HG2051 (AY22/23) Project 2: Group assignment


This project constitutes 30% of your final grade for HG2051. Please work on the final program in groups of 2-3 and report together.

Project 2: Text classification

Text classification is a general term for automatically identifying properties of a text based on its linguistic content. For this project you will develop a program that classifies short texts based on their polarity/sentiment (positive, negative, neutral), improving on existing tools.

NLTK has an in-built sentiment analyzer that determines polarity of a short text (like a sentence). You can use it like this:

>>> from nltk.sentiment import SentimentIntensityAnalyzer
>>> sia = SentimentIntensityAnalyzer()
>>> sia.polarity_scores("Wow, this tool is incredibly powerful!")
{'neg': 0.0, 'neu': 0.358, 'pos': 0.642, 'compound': 0.8012}

The polarity_scores function returns 3 values which correspond to the percentage likelihood that the text is negative, neutral, or positive. The compound score is a value between 1 (positive) and -1 (negative). You can use these scores to track/evaluate polarity of short texts. However, the ‘vanilla’ classifier can be made better with a bit of effort.

  1. Make sure you have downloaded the NLTK movie_reviews corpus (nltk.corpus.movie_reviews), as this will be the set of data that you will use for training and testing the classifier. Each of the reviews in this corpus has already been classified as positive or negative, which allows us to see how well the NLTK sentiment analyzer works, i.e. with the following code:
import nltk
from nltk.sentiment import SentimentIntensityAnalyzer
from statistics import mean
from random import shuffle

sia = SentimentIntensityAnalyzer()

def is_positive(review_id: str) -> bool:
    """True if the average of all sentence compound scores is positive."""
    text = nltk.corpus.movie_reviews.raw(review_id)
    scores = [
        for sentence in nltk.sent_tokenize(text)
    return mean(scores) > 0

positive_review_ids = nltk.corpus.movie_reviews.fileids(categories=["pos"])
negative_review_ids = nltk.corpus.movie_reviews.fileids(categories=["neg"])
all_review_ids = positive_review_ids + negative_review_ids

correct = 0
for review_id in all_review_ids:
  if is_positive(review_id):
    if review_id in positive_review_ids:
      correct += 1
    if review_id in negative_review_ids:
      correct += 1

print(F"{correct / len(all_review_ids):.2%} correct")
64.00% correct
  1. Create a list of ‘positive’ words and ‘negative’ words based on ratings of short texts. You can either use the same NLTK corpus of movie reviews or another that you can find online. Once you have sorted and filtered the words, perhaps via frequency distributions, write a function that uses these words in conjunction with the NLTK sentiment analyzer to classify the movie reviews and improve on the score. This process is known as feature selection/engineering - try to think of and implement other “features” that you can identify in the text which might improve your classification. Some ideas can be found here.

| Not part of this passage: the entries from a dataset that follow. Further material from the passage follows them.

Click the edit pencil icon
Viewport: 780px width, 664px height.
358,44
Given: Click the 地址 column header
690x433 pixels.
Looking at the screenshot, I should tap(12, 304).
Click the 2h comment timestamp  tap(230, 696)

  2. Once you have determined the features that you want to extract from the text, write a function that automatically extracts these features from the text as a dictionary. Then use the function to create a list of tuples, where the first item of the tuple is the dictionary of features and the second item is the category (“pos” or “neg”) of the review, i.e.:

features = [
            (extract_features(nltk.corpus.movie_reviews.raw(review)), "pos")
            for review in nltk.corpus.movie_reviews.fileids(categories=["pos"])
            (extract_features(nltk.corpus.movie_reviews.raw(review)), "neg")
            for review in nltk.corpus.movie_reviews.fileids(categories=["neg"])

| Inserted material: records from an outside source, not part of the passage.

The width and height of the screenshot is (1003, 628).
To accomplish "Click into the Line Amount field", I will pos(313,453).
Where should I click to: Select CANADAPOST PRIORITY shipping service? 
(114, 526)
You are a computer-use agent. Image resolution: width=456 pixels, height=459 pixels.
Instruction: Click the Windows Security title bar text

Finally, split the dataset for training and validation to see how/whether your features improve classification using, i.e. the Naive Bayes classification algorithm in NLTK. It is important that whatever classifier you use, the training data is kept separate from the testing/validation set, otherwise you are simply letting the model “memorize” inputs (overfitting) and it will not generalize well to other datasets. It is common in machine learning to use an 80/20 or 90/10 split with larger datasets, but for illustration and due to the small size of the movie_reviews corpus we will train on a quarter of the dataset and predict on the remainder of the dataset.

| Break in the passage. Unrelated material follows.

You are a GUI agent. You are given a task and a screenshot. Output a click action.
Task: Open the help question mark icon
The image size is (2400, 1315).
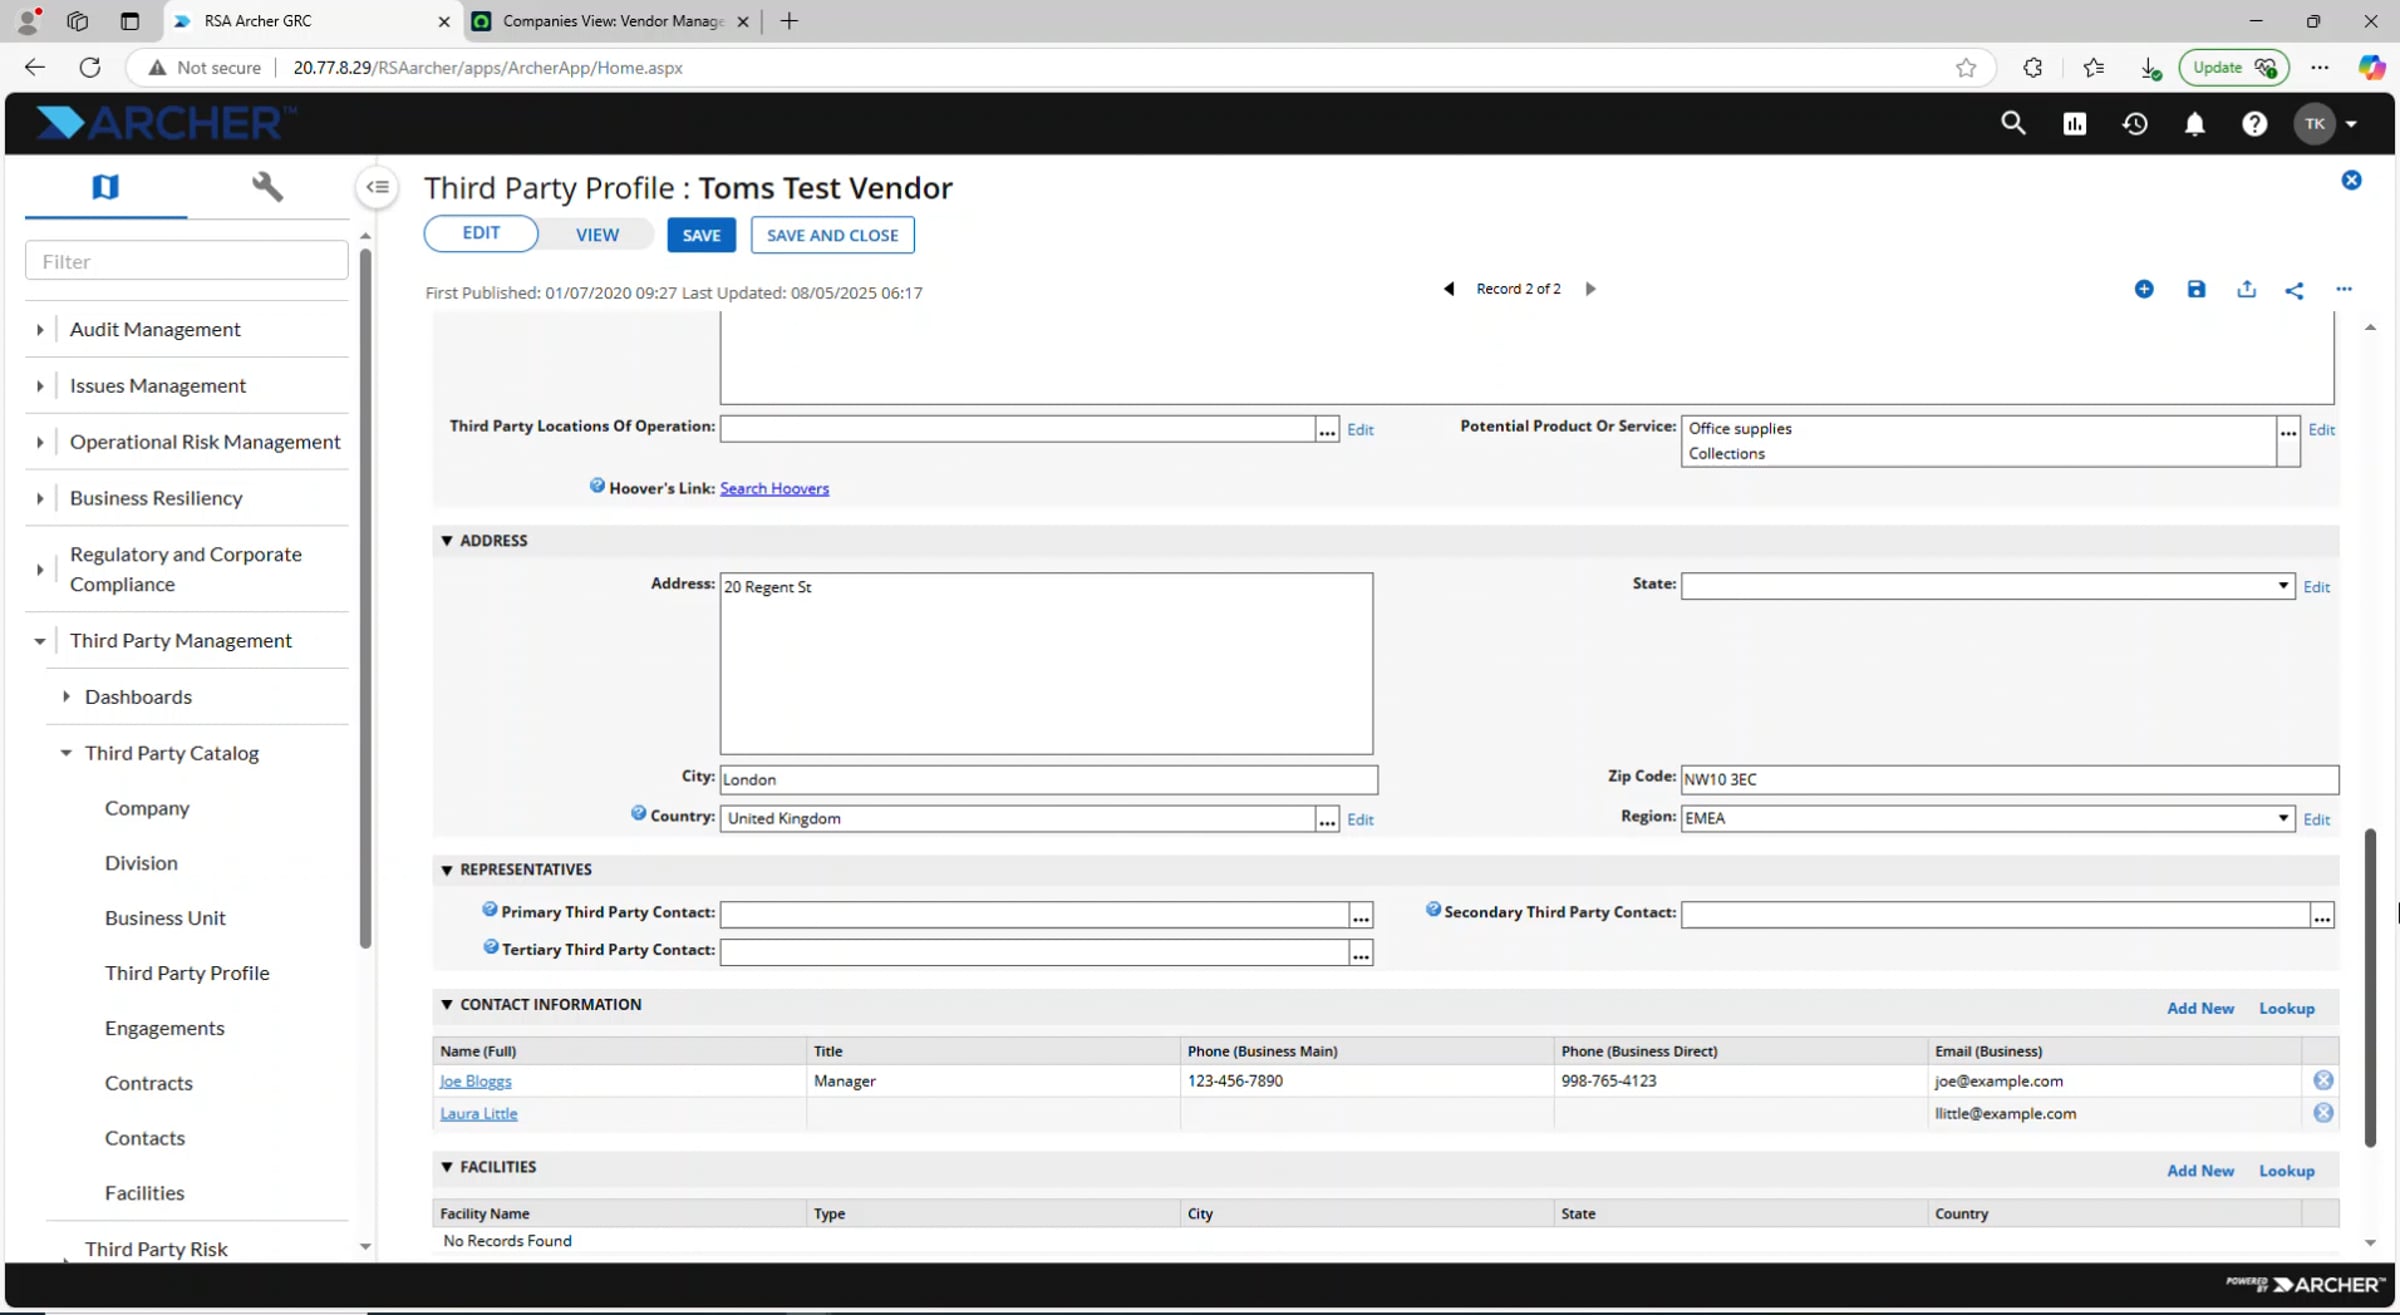tap(2254, 124)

>>> # Use 1/4 of the set for training
>>> train_count = len(features) // 4
>>> shuffle(features)
>>> classifier = nltk.NaiveBayesClassifier.train(features[:train_count])
>>> classifier.show_most_informative_features(10)
>>> nltk.classify.accuracy(classifier, features[train_count:])
  1. This code is simply a starting point for exploration. What other features can you think of and implement to improve accuracy? How does the accuracy improve with different splits? Try to implement other classifiers and see how they perform on this dataset. Are there other lexical resources/corpora within NLTK or from other sources that can improve your results? What is the best accuracy you can get?

  2. With your group, write a roughly 5-page paper (no longer than 10 pages) describing your goals, data, process, and results. This paper should include relevant linguistic information and citations for your sources. Submit the paper as a PDF along with your annotated/commented Python code in a Github repository. The PDF should also be submitted via TurnItIn.